Literary translators continued/Literaturübersetzerstreit

The discussion about the payment of literary translators continues, for example in the Neue Zürcher Zeitung. in an article by Joachim Güntner headed Notwendige Unterbezahlung? This remark strikes me:

Wenn ein gefragter Übersetzer wie Burkhart Kroeber klagt, «wir müssen von etwa 1000 Euro pro Monat leben», dann ruiniert er nicht nur seine eigene Glaubwürdigkeit, sondern die der ganzen Zunft. Zweifellos gibt es Übersetzer in Armut, denen eine bessere Bezahlung von Herzen zu wünschen ist. Aber es riecht aufdringlich nach Propaganda, immer die Unterprivilegierten vorzuschicken, von denen mit gutem Auskommen aber zu schweigen.

The question is: do literary translators really only earn 1,000 euros per month – does this claim deprive them of their credibility?

That’s the trouble with being a disadvantaged minority – no-one believes you!

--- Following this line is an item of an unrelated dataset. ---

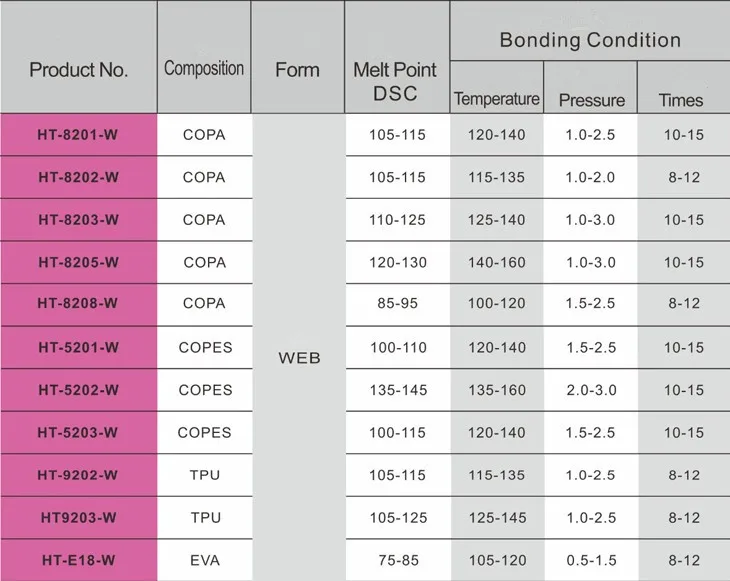Click the HT-8201-W product cell
Screen dimensions: 730x581
[79, 135]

By the way, some conflicting definitions:

literary translator 1) someone who translates novels, plays, poems, short stories – literature.
2) someone who translates for publishers, not just literature in above sense.

technical translator 1) (older) someone who translates everything except novels, plays, poems, short stories etc.
2) (newer) someone who translates texts about technology, as opposed to a legal translator, finance translator, medical translator etc.

And while I’m at it:
linguist 1) someone who speaks at least one foreign language fairly well
2) someone who studies or teaches linguistics

We’re talking about translators of literature in sense 1) here, which I’m not one of.

Another question raised is whether it’s right for translators to earn more than authors. Most non-translators think that doesn’t sound good.

Finally, a quote from an article in the Süddeutsche Zeitung by Brigitte Grosse, which doesn’t seem to be available online:

Die gestiegenen Kosten beim schwächsten Glied der Kette, den Übersetzern
nämlich, wieder hereinholen zu wollen, ist so unredlich, als würde ein
Manager, der sich verspekuliert hat, das Geld an der Putzfrau einsparen
wollen. Mit einem großen Unterschied: Urheber und Verwerter brauchen
einander, um ihr Metier überhaupt ausüben zu können.

(We don’t need cleaners, of course?)

LATER NOTE: Links, including a radio broadcast from Deutschlandradio Kultur (the strangely renamed Deutschlandradio Berlin), at Text & Blog.